• GIVEN DATA:
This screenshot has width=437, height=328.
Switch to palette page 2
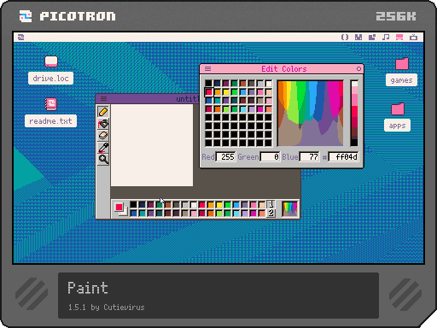pyautogui.click(x=271, y=213)
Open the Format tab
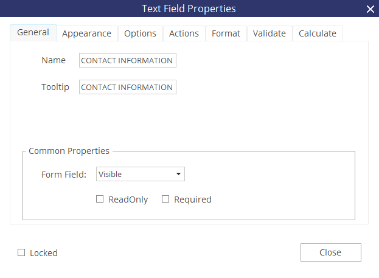Screen dimensions: 379x278 [x=226, y=33]
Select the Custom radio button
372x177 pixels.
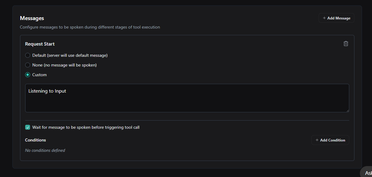[28, 75]
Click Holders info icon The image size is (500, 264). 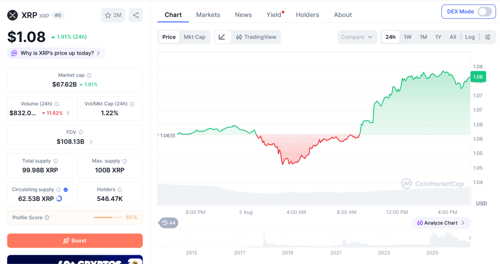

• HOW TO COMPLETE THIS TASK:
Leave the images out and transcribe the rest of the material exactly.

• OUTPUT OF THE EXERCISE:
This screenshot has width=437, height=328.
Switch to palette page 2
pyautogui.click(x=271, y=213)
Open the Format tab
Screen dimensions: 379x278 [x=226, y=33]
Select the Custom radio button
372x177 pixels.
[28, 75]
Click Holders info icon The image size is (500, 264). 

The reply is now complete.